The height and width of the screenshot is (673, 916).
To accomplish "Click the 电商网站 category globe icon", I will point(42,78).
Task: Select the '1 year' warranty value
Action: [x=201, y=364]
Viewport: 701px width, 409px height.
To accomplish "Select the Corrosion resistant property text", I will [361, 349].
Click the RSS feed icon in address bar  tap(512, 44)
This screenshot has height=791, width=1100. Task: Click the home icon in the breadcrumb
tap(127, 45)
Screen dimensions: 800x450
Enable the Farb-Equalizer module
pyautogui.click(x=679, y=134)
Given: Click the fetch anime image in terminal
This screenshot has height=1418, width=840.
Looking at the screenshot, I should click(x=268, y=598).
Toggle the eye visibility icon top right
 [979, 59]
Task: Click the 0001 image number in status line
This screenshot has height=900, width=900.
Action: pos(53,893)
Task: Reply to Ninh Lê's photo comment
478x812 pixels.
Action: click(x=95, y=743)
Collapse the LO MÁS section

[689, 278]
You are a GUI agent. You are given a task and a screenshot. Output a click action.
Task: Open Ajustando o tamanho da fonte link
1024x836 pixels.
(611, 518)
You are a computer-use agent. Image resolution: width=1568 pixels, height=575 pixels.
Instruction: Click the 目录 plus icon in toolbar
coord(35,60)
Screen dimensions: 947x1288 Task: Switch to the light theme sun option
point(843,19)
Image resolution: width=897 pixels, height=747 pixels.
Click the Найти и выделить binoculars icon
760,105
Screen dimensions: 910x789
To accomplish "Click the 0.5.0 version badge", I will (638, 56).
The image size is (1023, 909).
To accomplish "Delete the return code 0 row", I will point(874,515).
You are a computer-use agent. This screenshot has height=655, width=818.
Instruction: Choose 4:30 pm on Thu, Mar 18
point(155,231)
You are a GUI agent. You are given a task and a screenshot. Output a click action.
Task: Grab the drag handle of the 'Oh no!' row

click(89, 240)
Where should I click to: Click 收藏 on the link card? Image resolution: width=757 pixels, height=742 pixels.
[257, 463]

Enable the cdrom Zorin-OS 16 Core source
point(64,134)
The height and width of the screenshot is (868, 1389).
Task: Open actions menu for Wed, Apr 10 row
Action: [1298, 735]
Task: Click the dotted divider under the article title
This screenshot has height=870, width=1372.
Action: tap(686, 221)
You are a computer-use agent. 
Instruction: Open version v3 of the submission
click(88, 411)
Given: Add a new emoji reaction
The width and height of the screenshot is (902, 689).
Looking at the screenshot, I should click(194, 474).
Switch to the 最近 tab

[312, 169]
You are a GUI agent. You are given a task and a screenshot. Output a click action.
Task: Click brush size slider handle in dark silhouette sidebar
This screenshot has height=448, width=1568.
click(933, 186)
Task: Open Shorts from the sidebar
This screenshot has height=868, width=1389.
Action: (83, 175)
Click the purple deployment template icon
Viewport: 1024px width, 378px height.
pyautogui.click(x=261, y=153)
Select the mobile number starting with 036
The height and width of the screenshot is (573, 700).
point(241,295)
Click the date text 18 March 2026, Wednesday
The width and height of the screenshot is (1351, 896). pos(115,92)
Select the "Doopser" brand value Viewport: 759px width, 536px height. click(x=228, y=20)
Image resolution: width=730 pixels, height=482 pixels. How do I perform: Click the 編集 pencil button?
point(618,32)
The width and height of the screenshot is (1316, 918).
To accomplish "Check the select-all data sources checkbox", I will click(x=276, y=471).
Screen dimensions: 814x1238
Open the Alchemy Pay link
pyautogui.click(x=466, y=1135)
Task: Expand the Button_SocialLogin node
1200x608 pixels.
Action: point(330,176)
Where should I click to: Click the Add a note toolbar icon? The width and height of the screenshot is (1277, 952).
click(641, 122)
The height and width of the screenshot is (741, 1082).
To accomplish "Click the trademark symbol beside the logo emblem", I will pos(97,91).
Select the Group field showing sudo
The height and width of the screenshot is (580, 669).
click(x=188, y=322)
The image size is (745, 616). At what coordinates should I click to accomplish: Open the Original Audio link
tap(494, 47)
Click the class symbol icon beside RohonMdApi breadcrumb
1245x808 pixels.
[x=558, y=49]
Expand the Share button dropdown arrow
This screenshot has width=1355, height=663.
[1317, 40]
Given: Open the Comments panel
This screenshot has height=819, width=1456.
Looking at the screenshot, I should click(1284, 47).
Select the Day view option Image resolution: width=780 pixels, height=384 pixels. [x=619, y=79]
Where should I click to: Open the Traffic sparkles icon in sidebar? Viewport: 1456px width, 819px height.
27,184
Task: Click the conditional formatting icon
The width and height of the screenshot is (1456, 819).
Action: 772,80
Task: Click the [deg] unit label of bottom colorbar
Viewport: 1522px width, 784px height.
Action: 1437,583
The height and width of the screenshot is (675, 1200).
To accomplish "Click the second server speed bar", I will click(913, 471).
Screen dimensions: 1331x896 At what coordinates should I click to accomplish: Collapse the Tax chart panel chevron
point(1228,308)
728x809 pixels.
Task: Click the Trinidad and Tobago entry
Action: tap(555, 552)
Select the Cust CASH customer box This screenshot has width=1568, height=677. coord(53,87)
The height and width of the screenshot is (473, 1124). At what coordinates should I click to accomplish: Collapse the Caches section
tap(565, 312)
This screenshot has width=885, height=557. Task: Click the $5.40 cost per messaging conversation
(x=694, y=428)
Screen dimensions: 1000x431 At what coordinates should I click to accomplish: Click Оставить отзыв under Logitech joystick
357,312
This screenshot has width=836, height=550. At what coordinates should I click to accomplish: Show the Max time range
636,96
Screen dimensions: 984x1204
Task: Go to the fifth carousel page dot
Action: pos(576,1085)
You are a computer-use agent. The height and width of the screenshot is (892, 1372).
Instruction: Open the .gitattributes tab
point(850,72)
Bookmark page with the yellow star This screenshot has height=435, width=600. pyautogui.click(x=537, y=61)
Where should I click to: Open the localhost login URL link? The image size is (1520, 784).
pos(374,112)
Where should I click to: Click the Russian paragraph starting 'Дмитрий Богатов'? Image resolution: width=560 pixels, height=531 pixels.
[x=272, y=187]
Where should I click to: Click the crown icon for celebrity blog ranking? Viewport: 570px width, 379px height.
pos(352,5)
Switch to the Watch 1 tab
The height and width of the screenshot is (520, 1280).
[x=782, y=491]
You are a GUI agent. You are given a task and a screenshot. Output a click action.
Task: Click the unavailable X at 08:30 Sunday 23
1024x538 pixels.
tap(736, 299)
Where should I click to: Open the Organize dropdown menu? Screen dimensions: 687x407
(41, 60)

_Exercise description_
Can you write out, verbatim, the part of the material that opens with the line containing "Screen dimensions: 1000x431" and closes with the line containing "Action: pos(576,1085)", both lines included?

_Expected answer_
Screen dimensions: 1000x431 At what coordinates should I click to accomplish: Click Оставить отзыв under Logitech joystick
357,312
This screenshot has width=836, height=550. At what coordinates should I click to accomplish: Show the Max time range
636,96
Screen dimensions: 984x1204
Task: Go to the fifth carousel page dot
Action: pos(576,1085)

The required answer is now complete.